Class HypergeometricDistribution

  • All Implemented Interfaces:
    DiscreteDistribution

    public final class HypergeometricDistribution
    extends Object
    Implementation of the hypergeometric distribution.

    The probability mass function of \( X \) is:

    \[ f(k; N, K, n) = \frac{\binom{K}{k} \binom{N - K}{n-k}}{\binom{N}{n}} \]

    for \( N \in \{0, 1, 2, \dots\} \) the population size, \( K \in \{0, 1, \dots, N\} \) the number of success states, \( n \in \{0, 1, \dots, N\} \) the number of samples, \( k \in \{\max(0, n+K-N), \dots, \min(n, K)\} \) the number of successes, and

    \[ \binom{a}{b} = \frac{a!}{b! \, (a-b)!} \]

    is the binomial coefficient.

    See Also:
    Hypergeometric distribution (Wikipedia), Hypergeometric distribution (MathWorld)
    • Method Detail

      • of

        public static HypergeometricDistribution of​(int populationSize,
                                                    int numberOfSuccesses,
                                                    int sampleSize)
        Creates a hypergeometric distribution.
        Parameters:
        populationSize - Population size.
        numberOfSuccesses - Number of successes in the population.
        sampleSize - Sample size.
        Returns:
        the distribution
        Throws:
        IllegalArgumentException - if numberOfSuccesses < 0, or populationSize <= 0 or numberOfSuccesses > populationSize, or sampleSize > populationSize.
      • getPopulationSize

        public int getPopulationSize()
        Gets the population size parameter of this distribution.
        Returns:
        the population size.
      • getNumberOfSuccesses

        public int getNumberOfSuccesses()
        Gets the number of successes parameter of this distribution.
        Returns:
        the number of successes.
      • getSampleSize

        public int getSampleSize()
        Gets the sample size parameter of this distribution.
        Returns:
        the sample size.
      • probability

        public double probability​(int x)
        For a random variable X whose values are distributed according to this distribution, this method returns P(X = x).
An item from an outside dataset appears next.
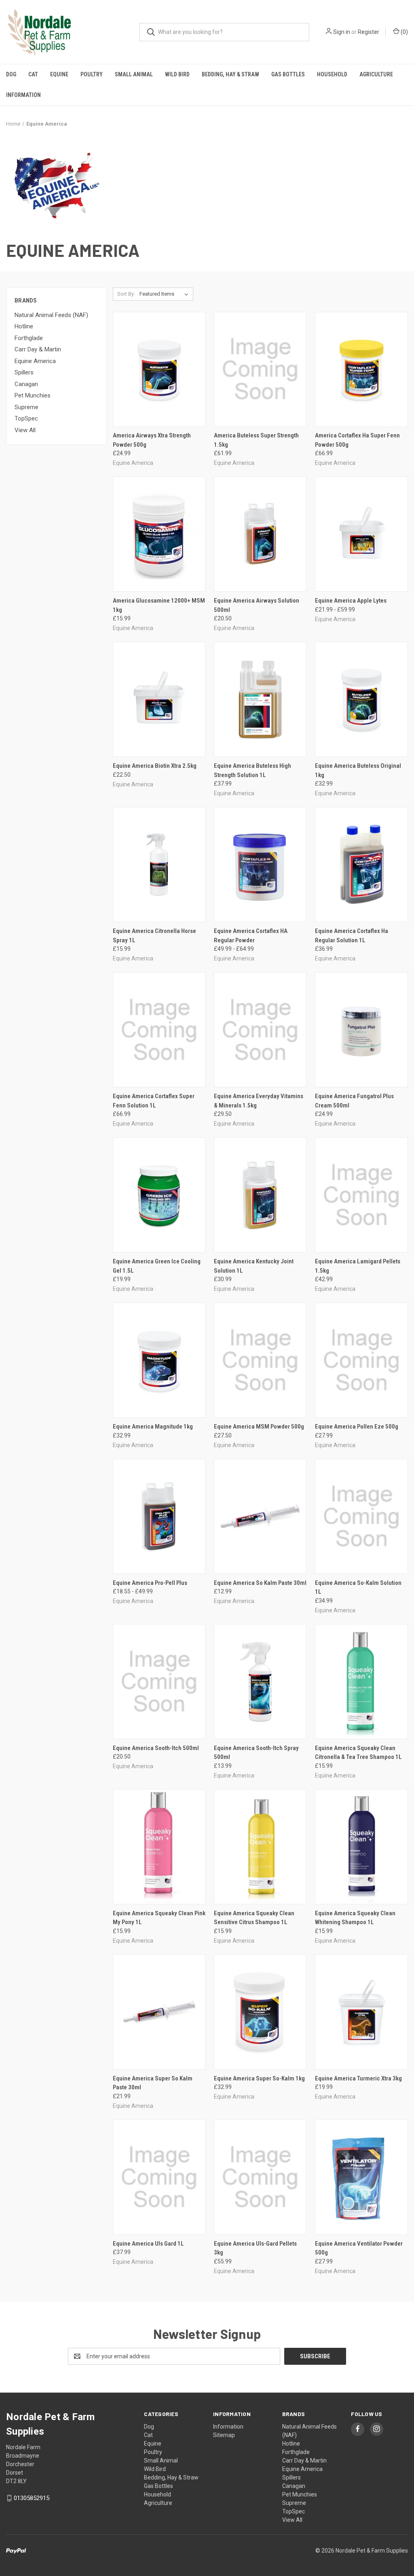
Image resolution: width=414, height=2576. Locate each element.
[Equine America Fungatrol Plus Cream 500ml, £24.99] (361, 1030)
In other words, this method represents the probability mass function (PMF) for the distribution.
        Parameters:
        x - Point at which the PMF is evaluated.
        Returns:
        the value of the probability mass function at x.
      • probability

        public double probability​(int x0,
                                  int x1)
        For a random variable X whose values are distributed according to this distribution, this method returns P(x0 < X <= x1). The default implementation uses the identity P(x0 < X <= x1) = P(X <= x1) - P(X <= x0)

        Special cases:

        • returns 0.0 if x0 == x1;
        • returns probability(x1) if x0 + 1 == x1;
        Specified by:
        probability in interface DiscreteDistribution
        Parameters:
        x0 - Lower bound (exclusive).
        x1 - Upper bound (inclusive).
        Returns:
        the probability that a random variable with this distribution takes a value between x0 and x1, excluding the lower and including the upper endpoint.
      • logProbability

        public double logProbability​(int x)
        For a random variable X whose values are distributed according to this distribution, this method returns log(P(X = x)), where log is the natural logarithm.
        Parameters:
        x - Point at which the PMF is evaluated.
        Returns:
        the logarithm of the value of the probability mass function at x.
      • cumulativeProbability

        public double cumulativeProbability​(int x)
        For a random variable X whose values are distributed according to this distribution, this method returns P(X <= x). In other, words, this method represents the (cumulative) distribution function (CDF) for this distribution.
        Parameters:
        x - Point at which the CDF is evaluated.
        Returns:
        the probability that a random variable with this distribution takes a value less than or equal to x.
      • survivalProbability

        public double survivalProbability​(int x)
        For a random variable X whose values are distributed according to this distribution, this method returns P(X > x). In other words, this method represents the complementary cumulative distribution function.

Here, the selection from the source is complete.